» **課題 A**
ページ本文のうち、「クルマ社会的には、日本車につきまとっていた「ビンボ臭さ」が払拭された。」で始まり「人たちは現在高齢化して、反対に「やや困窮」くらいのレベルに落ちている。」まで続く部分を書き出すこと。

___ ページ本文 ___

昨夜は、シチューを作ってみた。
6月という夏のワードが、カレンダーの下から浮かびあがりそうな
時期にである。筆者は血圧が低い。上の方は普通で100を超えているが、
時々下がっている時は、たぶん切っているのだろう。
猛烈に眠くなったり、しんどくなる。
それでもこれは体質だし、公に補償してくれというようなみっともない
ものではない。
昨日を仕事を終えて、郵便物を見に一度家に帰ったら、ダウンしてしまった。
気が付くと暫く寝ていたのか、夕暮れが始まっていた。
さあ今夜は何を食うか。和食に飽きたが揚げ物でもない。
指先や脚先が、5月末と言うのに薄着で横になっていたから冷えている。
そこで昨日新タマ(葱)を村の市場で買っていたので、ジャガイモがあり
あとは人参と、鶏肉で良いと考えて、夕暮れのマルシェへ、出かけてみた。
食は自分の体に向かい合う、作法と儀式なのである。
きょうの話題は1980年代のクルマ考である。
「いま、、、、、がアツい」と言った切り口は、それほど責任を被らなく
なくても良い常套句なので、時々使われているのを見る。
本当に80年代ブームなのだろうか。
私は自動車発達史的には、それほど劇的な発明は無かったと思う。
しかし日本人において80年代と昭和の最終期は、面白い時代であった。
だから30年経ったいま、80年代とは何か、について求められているのだと思う。
クルマ社会的には、日本車につきまとっていた「ビンボ臭さ」が払拭された。
昭和50年代のトヨタやニッサンをたまにみかける。中に入ると狭い安物の
ビニルクロスの張られた当時の家屋を思い出してしまう。
これが悪いと言っているのではない。やはり当時の舶来ものと国産品では
物の質が異なり、生活の質に差があった。そして当時良い生活をしていた
人たちは現在高齢化して、反対に「やや困窮」くらいのレベルに落ちている。
これが日本人に多く漂う呪いの感覚でないかと、近年よく思うのである。
日本には昔から「呪の神」がいて、人が良い生活していると、そこにやって来て
僻の心境を植え付けようとする。反対に僻の対象になった人たちは引き摺り
下ろされないように、必死の抵抗を試みる。
この間からのお笑いタレントの糾弾報道を聞くに着け(私はテレビを持たないので)

___ 元の記録 ___

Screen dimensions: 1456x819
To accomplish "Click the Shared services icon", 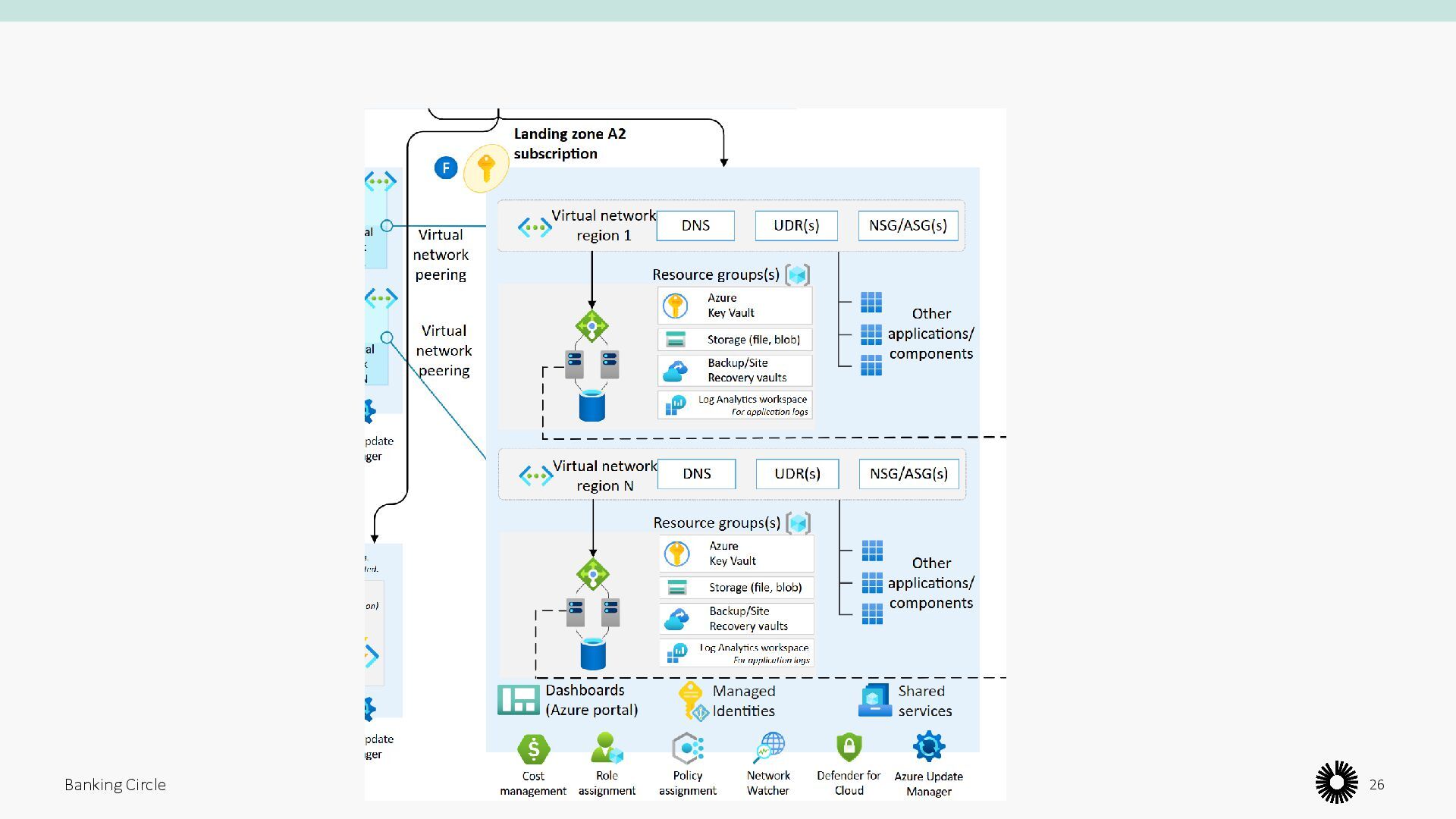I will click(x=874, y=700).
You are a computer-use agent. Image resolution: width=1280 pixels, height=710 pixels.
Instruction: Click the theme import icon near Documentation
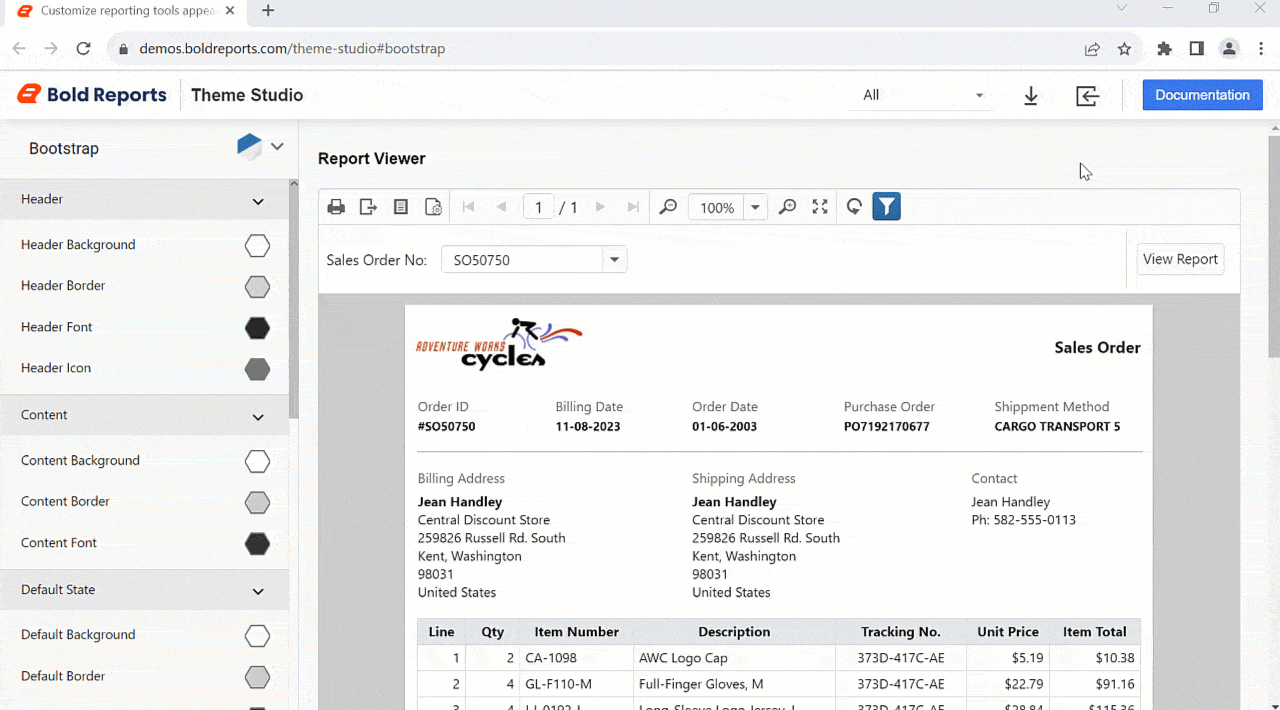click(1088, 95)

___
___ 元の記録 ___

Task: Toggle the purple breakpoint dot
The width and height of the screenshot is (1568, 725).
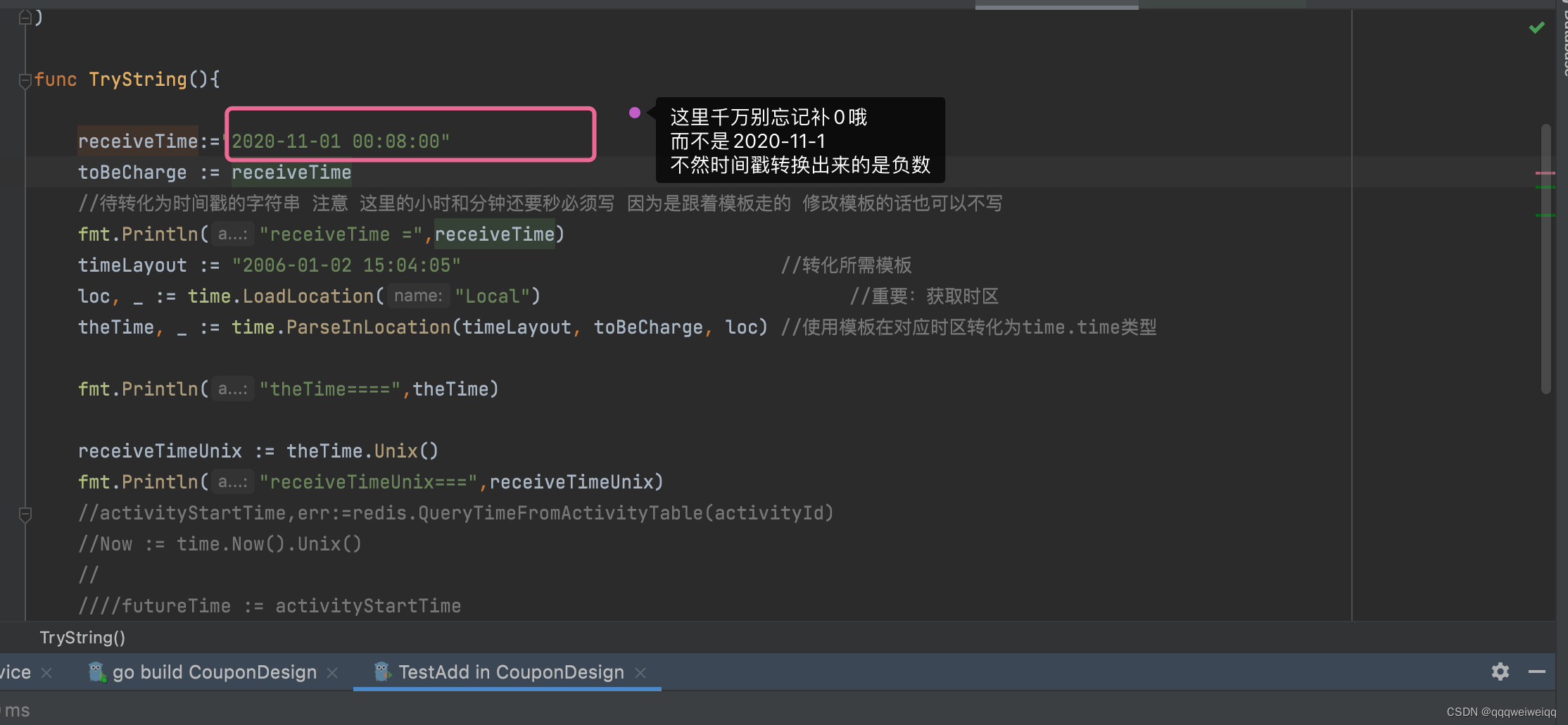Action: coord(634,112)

___

» **課題 B**
記録のうち、「You are a computer-use」を含む行から始まり「click(1088, 95)」を含む行までの行だけを、「Documentation」を「Help」に置き換えて示すこと。ほかは一切変えず、画像は省くこと。

» **結果 A**
クルマ社会的には、日本車につきまとっていた「ビンボ臭さ」が払拭された。
昭和50年代のトヨタやニッサンをたまにみかける。中に入ると狭い安物の
ビニルクロスの張られた当時の家屋を思い出してしまう。
これが悪いと言っているのではない。やはり当時の舶来ものと国産品では
物の質が異なり、生活の質に差があった。そして当時良い生活をしていた
人たちは現在高齢化して、反対に「やや困窮」くらいのレベルに落ちている。

» **結果 B**
You are a computer-use agent. Image resolution: width=1280 pixels, height=710 pixels.
Instruction: Click the theme import icon near Help
click(1088, 95)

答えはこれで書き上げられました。